Given request 1 :: In the listing below, write out word for word the lines starting with the line containing "Where should I click to: Collapse" and going on through the line containing "(x=721, y=275)".
========================================
We go about our daily routines using products where our trust in their reliability means that we are betting our lives on them. Planes, cars, surgical equipment (etc.), the way they’ve arrived at this level of trust is rigorous testing. Producers of these products and services have perfected testing in two ways: first, the ability to simulate the real-life application of the product. Second, the use of extensive testing platforms that allow for replicating and testing every scenario.
Telecom testing processes today are, unfortunately, not at that “bet-my-life” level. Labs are a limited replica of production. Test validation processes are highly manual, costly, and slow. Network slicing promises to address the former to some degree. However, the processes that achieve full automation of network functions and service orchestration while maintaining true network resource isolation have yet to attain enough maturity to address the challenge in the short term.
========================================
Given request 2 :: List the products that the telecom testing passage names as ones people bet their lives on.

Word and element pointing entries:
========================================
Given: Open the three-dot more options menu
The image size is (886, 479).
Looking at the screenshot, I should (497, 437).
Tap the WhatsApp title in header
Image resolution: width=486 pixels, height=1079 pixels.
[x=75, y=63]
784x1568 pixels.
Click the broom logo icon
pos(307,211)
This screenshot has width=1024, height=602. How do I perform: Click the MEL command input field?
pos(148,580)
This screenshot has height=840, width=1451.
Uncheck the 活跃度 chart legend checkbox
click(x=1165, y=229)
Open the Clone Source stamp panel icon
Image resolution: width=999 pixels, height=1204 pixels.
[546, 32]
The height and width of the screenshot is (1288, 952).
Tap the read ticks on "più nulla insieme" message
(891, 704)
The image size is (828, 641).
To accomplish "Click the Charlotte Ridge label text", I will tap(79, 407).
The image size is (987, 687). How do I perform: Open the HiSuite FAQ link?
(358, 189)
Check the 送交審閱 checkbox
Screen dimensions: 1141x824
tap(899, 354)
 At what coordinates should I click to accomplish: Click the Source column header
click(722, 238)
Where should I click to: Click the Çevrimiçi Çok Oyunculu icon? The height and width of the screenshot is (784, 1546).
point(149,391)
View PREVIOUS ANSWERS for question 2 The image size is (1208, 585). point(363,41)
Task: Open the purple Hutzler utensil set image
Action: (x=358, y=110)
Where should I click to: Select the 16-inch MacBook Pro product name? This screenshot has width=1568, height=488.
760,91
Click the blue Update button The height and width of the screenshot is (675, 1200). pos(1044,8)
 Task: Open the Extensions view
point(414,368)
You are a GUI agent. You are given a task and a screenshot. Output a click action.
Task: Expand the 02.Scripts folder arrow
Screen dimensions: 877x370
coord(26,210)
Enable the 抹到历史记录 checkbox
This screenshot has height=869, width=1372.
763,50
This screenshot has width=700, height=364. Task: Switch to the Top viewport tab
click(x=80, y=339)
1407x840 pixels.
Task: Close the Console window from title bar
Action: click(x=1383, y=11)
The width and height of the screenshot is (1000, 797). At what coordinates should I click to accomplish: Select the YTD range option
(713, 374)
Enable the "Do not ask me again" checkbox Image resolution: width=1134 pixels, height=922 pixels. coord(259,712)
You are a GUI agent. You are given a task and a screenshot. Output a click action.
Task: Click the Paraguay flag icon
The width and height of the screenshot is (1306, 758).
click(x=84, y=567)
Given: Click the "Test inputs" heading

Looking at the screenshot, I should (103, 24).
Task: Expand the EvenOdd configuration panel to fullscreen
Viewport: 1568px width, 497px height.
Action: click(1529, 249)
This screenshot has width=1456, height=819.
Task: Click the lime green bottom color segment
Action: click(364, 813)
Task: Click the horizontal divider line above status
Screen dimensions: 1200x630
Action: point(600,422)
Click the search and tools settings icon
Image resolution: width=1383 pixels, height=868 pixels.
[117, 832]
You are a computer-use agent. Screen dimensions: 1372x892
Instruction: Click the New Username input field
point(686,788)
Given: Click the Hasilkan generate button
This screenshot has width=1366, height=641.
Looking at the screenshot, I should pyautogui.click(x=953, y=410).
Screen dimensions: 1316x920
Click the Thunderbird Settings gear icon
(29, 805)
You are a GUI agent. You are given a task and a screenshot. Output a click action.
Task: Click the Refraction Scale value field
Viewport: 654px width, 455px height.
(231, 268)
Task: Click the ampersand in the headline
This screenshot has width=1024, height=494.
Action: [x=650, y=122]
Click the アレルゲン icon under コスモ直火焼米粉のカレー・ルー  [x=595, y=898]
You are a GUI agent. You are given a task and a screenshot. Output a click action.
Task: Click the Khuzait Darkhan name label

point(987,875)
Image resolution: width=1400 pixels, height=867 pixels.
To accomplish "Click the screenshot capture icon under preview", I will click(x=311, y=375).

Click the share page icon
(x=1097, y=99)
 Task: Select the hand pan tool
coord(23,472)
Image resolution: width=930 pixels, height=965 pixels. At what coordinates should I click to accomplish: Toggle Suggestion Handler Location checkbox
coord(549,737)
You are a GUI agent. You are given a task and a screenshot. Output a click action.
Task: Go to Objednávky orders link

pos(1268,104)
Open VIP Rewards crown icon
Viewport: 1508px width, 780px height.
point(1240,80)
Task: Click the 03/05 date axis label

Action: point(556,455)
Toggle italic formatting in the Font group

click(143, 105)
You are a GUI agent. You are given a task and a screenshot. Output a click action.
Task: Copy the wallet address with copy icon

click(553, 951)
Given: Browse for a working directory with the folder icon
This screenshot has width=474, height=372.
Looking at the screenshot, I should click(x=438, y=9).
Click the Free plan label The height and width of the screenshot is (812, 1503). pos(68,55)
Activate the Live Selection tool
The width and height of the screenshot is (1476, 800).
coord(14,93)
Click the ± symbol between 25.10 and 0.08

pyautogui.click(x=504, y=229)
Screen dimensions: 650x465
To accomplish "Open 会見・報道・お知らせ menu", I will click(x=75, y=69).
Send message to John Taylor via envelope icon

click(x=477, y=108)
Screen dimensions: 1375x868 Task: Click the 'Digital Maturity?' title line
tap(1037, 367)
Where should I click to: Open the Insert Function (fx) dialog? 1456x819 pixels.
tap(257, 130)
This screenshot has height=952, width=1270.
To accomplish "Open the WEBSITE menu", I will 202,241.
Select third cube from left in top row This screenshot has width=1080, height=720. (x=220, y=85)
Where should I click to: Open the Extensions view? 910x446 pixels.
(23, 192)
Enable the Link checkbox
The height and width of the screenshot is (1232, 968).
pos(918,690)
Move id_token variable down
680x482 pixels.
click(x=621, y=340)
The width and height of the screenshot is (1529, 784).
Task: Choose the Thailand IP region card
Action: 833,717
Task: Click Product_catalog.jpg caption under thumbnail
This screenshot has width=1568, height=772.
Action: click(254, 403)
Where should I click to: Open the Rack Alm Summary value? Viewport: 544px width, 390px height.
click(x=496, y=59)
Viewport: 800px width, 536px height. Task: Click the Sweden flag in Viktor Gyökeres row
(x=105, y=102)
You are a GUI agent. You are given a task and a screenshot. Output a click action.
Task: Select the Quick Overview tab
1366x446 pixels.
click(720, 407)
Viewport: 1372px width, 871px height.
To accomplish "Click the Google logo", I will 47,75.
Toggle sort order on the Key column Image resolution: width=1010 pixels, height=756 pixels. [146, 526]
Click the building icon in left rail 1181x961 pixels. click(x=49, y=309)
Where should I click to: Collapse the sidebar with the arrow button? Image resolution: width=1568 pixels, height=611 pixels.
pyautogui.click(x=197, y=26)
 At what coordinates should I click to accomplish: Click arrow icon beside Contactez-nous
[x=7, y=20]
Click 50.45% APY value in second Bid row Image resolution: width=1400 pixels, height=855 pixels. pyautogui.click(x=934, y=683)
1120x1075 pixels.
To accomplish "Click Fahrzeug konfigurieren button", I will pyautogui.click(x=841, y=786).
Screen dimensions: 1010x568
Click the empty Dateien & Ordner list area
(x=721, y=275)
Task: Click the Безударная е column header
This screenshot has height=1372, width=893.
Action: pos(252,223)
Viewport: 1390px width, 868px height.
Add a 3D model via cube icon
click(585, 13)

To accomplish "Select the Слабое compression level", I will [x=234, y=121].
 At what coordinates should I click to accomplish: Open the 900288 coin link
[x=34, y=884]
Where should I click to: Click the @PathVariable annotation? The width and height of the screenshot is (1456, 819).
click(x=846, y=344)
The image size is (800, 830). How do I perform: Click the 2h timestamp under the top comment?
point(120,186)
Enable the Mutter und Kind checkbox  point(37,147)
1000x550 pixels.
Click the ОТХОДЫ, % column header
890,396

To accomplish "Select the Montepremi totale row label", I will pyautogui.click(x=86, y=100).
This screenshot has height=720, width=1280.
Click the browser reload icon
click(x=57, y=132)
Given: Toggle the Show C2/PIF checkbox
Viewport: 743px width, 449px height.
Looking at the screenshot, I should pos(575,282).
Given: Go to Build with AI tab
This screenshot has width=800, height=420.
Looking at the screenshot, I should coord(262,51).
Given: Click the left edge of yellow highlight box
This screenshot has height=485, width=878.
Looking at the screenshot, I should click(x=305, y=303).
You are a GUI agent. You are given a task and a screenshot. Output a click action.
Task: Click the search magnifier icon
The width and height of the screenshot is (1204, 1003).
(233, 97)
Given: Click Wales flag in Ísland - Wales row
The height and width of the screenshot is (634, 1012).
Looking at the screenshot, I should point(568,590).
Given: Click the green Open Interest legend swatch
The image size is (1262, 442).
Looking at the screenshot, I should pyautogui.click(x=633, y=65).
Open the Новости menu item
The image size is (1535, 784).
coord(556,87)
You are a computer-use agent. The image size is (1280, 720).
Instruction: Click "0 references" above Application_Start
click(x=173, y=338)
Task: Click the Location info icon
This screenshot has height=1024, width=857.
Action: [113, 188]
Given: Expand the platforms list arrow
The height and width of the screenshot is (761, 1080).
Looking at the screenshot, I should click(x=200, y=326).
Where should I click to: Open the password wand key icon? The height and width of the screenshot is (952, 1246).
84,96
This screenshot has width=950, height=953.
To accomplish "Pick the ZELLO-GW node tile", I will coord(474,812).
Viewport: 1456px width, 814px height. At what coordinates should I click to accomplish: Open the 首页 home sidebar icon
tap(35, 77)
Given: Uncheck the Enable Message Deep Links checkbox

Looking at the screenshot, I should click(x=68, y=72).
========================================
Right answer 1 ::
Where should I click to: Collapse the sidebar with the arrow button? Image resolution: width=1568 pixels, height=611 pixels.
pyautogui.click(x=197, y=26)
 At what coordinates should I click to accomplish: Click arrow icon beside Contactez-nous
[x=7, y=20]
Click 50.45% APY value in second Bid row Image resolution: width=1400 pixels, height=855 pixels. pyautogui.click(x=934, y=683)
1120x1075 pixels.
To accomplish "Click Fahrzeug konfigurieren button", I will pyautogui.click(x=841, y=786).
Screen dimensions: 1010x568
Click the empty Dateien & Ordner list area
(x=721, y=275)

Right answer 2 :: Planes, cars, surgical equipment